→ **GIVEN TEXT**:
# General Mandolin Topics > General Mandolin Discussions >  Vintage Epiphone Mandolin

## gregpost

I am looking for info on this mandolin made by Epiphone.

----------


## Spruce

Whoa...

----------


## DataNick

I'm guessing a 70's era made in Japan model...don't enough about them, sorry!

----------


## Bill Snyder

Hasn't this model been discussed before? Doesn't it date from the 1930's? Model name Windsor perhaps?

Yep,* HERE* is a previous thread.

----------


## gregpost

Thanks for the reply Bill. I did a search and found one of the threads but the links for the mandozine article were/are dead. I didn't see majicfingers pictures on my first search, so thanks for those. I'm trying to get info for a family member who has this instrument.

----------


## allenhopkins

Epiphone Windsor Special, vintage 1934-48, if *this EpiphoneWiki article* is accurate.

----------


## gregpost

Thanks for the link, that's a great resource.

→ **DATA SHOWN**:
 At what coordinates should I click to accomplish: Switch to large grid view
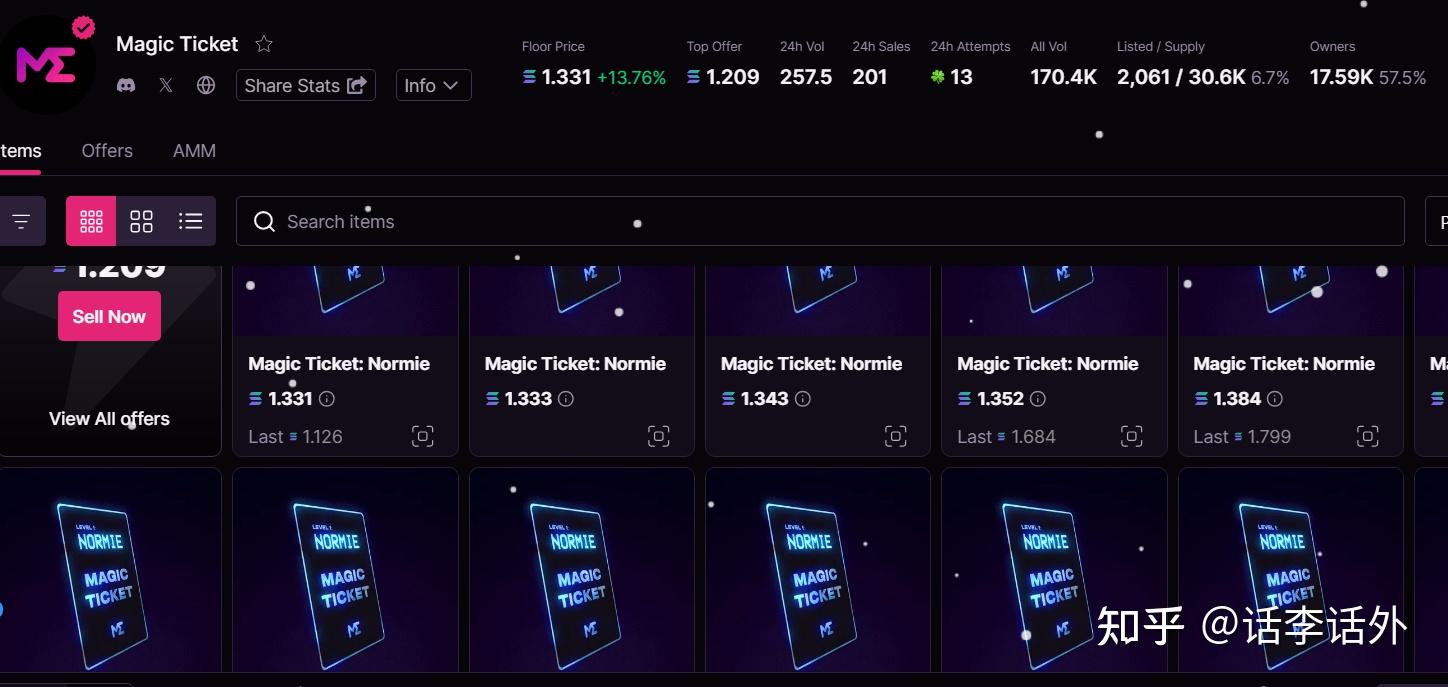coord(141,221)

→ **TASK 1**:
In the Epiphone mandolin thread, what model and date range does allenhopkins give for the instrument?
→ **TASK 2**:
From the Epiphone mandolin thread, extract the passage starting with "I'm guessing a" and going on through "name Windsor perhaps?".

→ **COMPLETE RESPONSE 1**:
Epiphone Windsor Special, vintage 1934-48

→ **COMPLETE RESPONSE 2**:
I'm guessing a 70's era made in Japan model...don't enough about them, sorry!

----------


## Bill Snyder

Hasn't this model been discussed before? Doesn't it date from the 1930's? Model name Windsor perhaps?